Source data
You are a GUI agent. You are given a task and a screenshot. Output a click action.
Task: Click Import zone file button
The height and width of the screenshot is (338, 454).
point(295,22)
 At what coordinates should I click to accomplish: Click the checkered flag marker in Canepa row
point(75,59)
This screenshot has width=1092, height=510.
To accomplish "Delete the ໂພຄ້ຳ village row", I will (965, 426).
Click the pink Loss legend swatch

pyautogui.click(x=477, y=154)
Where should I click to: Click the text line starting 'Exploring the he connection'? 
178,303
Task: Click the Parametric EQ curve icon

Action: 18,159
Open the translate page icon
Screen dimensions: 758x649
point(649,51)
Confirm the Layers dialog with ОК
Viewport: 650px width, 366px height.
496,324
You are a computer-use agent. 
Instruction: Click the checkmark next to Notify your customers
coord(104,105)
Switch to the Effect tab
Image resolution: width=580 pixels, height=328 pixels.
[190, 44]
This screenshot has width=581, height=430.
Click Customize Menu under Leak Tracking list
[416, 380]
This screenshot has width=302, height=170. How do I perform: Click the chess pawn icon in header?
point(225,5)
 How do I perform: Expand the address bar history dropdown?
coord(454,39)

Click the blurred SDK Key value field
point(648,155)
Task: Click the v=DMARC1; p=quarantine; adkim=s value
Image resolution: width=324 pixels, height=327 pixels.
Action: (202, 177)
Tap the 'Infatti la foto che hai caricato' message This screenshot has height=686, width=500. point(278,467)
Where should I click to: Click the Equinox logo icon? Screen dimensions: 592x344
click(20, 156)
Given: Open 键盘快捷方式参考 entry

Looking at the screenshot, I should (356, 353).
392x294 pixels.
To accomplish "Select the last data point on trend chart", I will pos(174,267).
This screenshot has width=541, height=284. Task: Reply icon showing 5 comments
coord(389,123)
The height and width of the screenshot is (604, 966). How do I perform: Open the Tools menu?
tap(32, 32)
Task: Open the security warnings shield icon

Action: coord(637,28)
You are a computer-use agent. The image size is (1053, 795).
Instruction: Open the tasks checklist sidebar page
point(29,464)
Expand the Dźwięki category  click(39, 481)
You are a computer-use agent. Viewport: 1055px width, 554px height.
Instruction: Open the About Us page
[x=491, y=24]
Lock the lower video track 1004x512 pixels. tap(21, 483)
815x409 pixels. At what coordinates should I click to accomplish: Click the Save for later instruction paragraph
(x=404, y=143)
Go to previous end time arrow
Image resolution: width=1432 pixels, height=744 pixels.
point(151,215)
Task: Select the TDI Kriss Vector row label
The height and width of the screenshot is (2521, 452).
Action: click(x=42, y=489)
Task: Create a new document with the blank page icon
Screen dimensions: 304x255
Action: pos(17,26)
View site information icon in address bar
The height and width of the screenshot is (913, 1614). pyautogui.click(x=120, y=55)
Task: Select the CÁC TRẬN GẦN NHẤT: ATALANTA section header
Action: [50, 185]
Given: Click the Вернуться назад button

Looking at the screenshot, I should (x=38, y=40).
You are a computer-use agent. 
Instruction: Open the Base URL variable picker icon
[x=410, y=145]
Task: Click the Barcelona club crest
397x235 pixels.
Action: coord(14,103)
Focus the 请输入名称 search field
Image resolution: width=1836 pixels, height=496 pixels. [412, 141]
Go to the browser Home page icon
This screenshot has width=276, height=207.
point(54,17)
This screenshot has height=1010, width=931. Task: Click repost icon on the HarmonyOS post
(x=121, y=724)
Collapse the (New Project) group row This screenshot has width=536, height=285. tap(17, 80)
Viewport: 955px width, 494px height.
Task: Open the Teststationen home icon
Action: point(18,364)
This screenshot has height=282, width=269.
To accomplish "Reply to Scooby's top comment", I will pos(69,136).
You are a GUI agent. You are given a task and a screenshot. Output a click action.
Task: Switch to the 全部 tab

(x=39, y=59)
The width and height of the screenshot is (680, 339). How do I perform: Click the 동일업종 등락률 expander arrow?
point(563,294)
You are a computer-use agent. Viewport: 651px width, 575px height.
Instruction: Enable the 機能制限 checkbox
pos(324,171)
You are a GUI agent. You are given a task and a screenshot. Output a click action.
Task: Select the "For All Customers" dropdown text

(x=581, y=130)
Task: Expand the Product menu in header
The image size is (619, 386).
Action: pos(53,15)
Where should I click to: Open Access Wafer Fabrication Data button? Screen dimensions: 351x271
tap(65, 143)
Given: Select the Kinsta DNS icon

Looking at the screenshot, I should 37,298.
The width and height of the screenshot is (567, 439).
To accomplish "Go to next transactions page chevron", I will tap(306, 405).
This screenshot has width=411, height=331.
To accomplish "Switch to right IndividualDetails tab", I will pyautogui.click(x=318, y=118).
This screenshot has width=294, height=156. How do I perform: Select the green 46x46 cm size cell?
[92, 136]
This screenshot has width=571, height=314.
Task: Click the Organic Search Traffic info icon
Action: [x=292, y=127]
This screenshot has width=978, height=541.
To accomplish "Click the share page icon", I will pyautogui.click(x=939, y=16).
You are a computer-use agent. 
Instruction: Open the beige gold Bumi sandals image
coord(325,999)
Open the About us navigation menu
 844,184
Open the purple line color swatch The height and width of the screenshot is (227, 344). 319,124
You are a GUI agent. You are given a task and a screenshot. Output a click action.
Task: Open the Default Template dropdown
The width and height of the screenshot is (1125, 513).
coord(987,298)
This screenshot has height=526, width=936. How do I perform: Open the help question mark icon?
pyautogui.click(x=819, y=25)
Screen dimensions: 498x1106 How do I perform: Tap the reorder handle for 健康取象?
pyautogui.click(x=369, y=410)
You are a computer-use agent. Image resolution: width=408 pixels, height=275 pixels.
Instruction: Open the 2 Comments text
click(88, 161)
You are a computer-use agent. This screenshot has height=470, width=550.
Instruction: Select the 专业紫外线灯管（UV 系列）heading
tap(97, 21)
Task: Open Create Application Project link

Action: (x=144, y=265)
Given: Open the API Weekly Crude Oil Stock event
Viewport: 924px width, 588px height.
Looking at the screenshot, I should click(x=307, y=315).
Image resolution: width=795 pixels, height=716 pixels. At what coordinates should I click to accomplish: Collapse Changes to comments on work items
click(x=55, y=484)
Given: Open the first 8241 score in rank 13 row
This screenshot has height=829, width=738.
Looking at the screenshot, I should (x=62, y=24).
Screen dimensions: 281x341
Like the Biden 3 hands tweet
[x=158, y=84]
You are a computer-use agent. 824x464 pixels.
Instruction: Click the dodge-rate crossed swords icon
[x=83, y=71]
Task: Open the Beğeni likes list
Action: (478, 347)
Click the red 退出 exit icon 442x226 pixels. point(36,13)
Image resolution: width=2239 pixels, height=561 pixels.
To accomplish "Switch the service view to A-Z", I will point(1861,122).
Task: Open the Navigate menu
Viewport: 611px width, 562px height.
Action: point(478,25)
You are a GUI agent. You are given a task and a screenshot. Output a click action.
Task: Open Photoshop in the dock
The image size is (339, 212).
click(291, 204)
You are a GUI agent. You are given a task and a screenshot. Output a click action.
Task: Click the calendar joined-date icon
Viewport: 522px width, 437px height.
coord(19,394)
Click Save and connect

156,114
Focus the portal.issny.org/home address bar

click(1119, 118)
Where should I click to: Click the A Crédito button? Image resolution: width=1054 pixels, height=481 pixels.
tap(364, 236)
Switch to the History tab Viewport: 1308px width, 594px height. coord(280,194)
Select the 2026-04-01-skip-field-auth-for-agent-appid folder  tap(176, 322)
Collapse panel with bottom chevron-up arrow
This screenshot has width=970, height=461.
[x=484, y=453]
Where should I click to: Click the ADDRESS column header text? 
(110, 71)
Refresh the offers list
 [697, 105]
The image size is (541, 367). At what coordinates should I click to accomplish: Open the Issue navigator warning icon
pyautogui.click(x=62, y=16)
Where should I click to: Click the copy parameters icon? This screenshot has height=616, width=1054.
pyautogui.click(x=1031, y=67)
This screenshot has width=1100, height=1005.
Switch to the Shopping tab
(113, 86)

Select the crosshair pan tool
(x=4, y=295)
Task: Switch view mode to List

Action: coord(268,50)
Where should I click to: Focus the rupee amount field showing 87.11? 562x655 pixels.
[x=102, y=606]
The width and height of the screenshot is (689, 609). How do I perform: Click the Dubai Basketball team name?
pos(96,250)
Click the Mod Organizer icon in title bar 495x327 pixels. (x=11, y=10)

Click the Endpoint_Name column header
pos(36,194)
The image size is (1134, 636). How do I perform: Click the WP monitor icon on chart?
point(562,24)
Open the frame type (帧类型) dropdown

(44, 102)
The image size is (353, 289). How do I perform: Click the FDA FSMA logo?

• **What this task involves**
Which of the lines above hold the word "computer"? Copy each one.

• **Worked solution**
You are a computer-use agent. 
You are a computer-use agent. The image size is (1053, 795).
You are a computer-use agent. Viewport: 1055px width, 554px height.
You are a computer-use agent. 
You are a computer-use agent. Viewport: 651px width, 575px height.
You are a computer-use agent. 
You are a computer-use agent. Image resolution: width=408 pixels, height=275 pixels.
You are a computer-use agent. This screenshot has height=470, width=550.
You are a computer-use agent. 824x464 pixels.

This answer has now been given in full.